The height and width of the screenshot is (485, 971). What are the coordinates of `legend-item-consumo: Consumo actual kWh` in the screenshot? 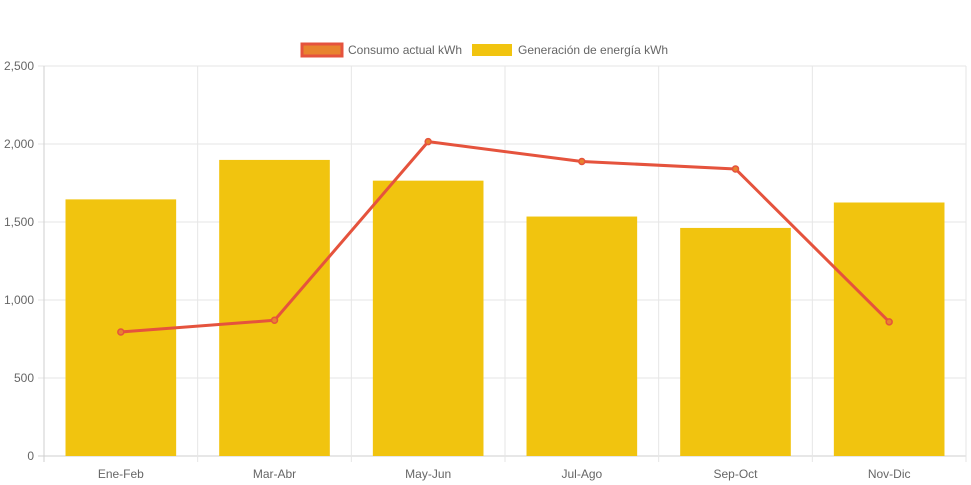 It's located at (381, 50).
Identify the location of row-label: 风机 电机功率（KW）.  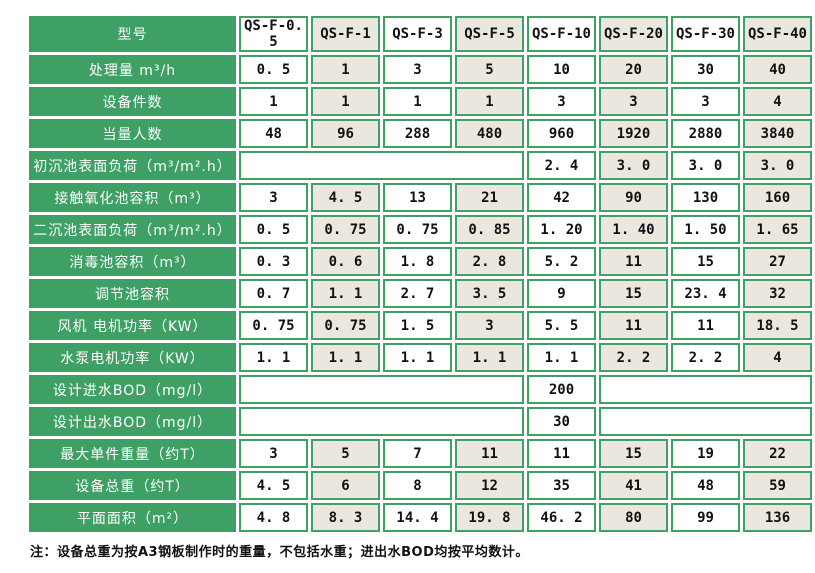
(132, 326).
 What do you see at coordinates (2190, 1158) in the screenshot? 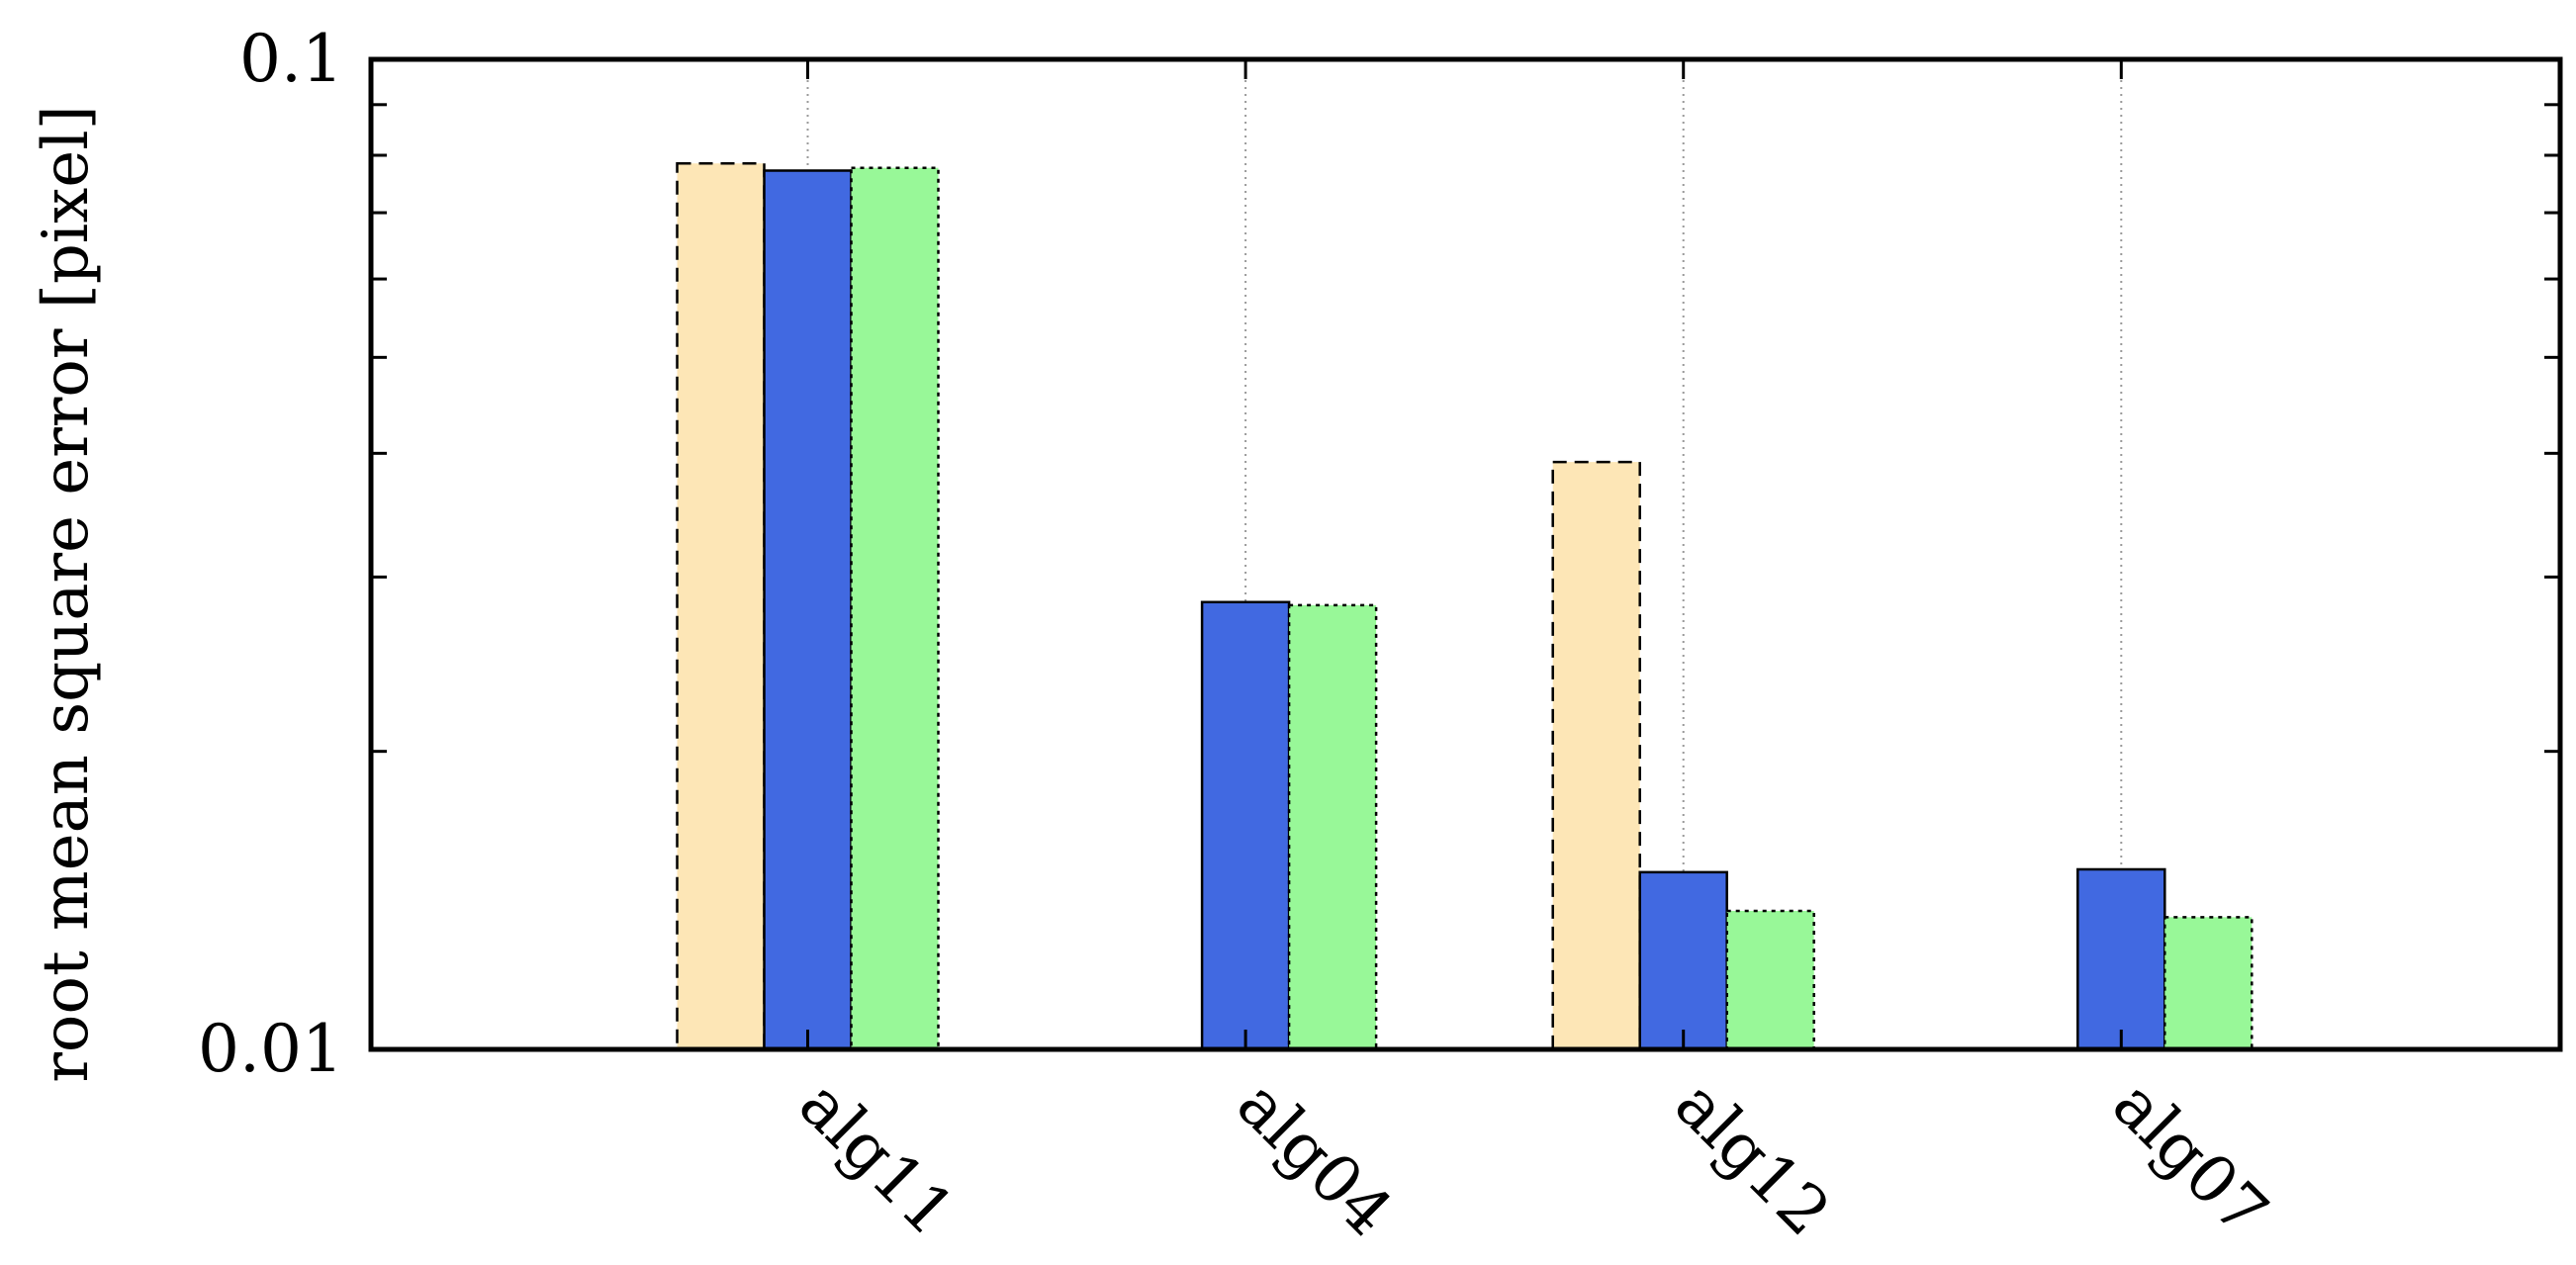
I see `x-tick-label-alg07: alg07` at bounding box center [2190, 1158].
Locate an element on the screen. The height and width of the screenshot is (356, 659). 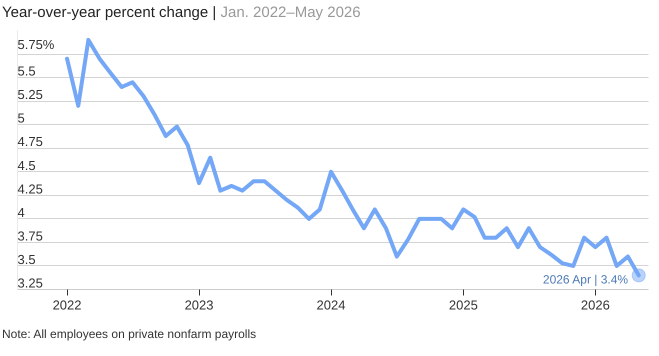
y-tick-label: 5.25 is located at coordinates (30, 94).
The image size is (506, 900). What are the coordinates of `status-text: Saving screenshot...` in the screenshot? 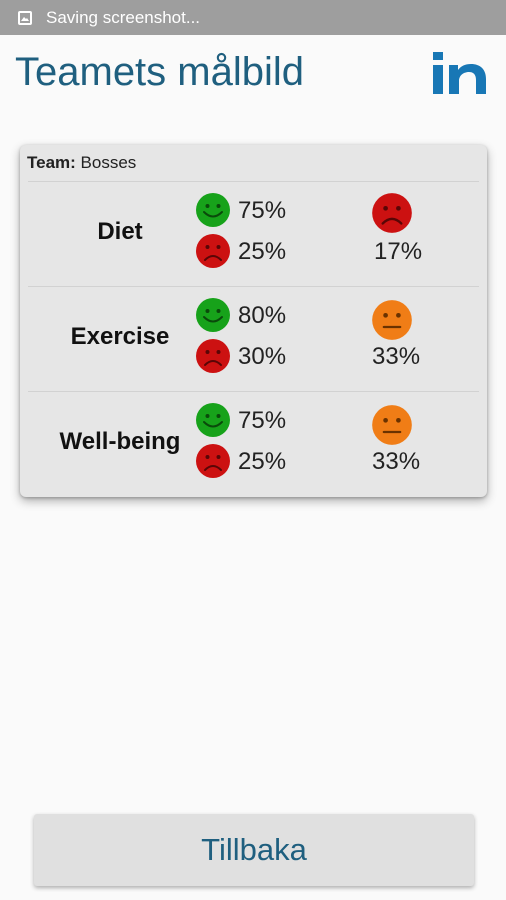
════
• **Directions for this task**
Convert the stretch from the line containing "Identify the location" through the end of the listing into a JSON list of strings, one string per line and blank lines omitted. Leave the pictures out of the answer.

• **Task response**
[
  "Identify the location of row-label: 风机 电机功率（KW）.  ",
  "(132, 326).",
  " What do you see at coordinates (2190, 1158) in the screenshot? ",
  "I see `x-tick-label-alg07: alg07` at bounding box center [2190, 1158].",
  "Locate an element on the screen. The height and width of the screenshot is (356, 659). ",
  "y-tick-label: 5.25 is located at coordinates (30, 94).",
  "The image size is (506, 900). What are the coordinates of `status-text: Saving screenshot...` in the screenshot? "
]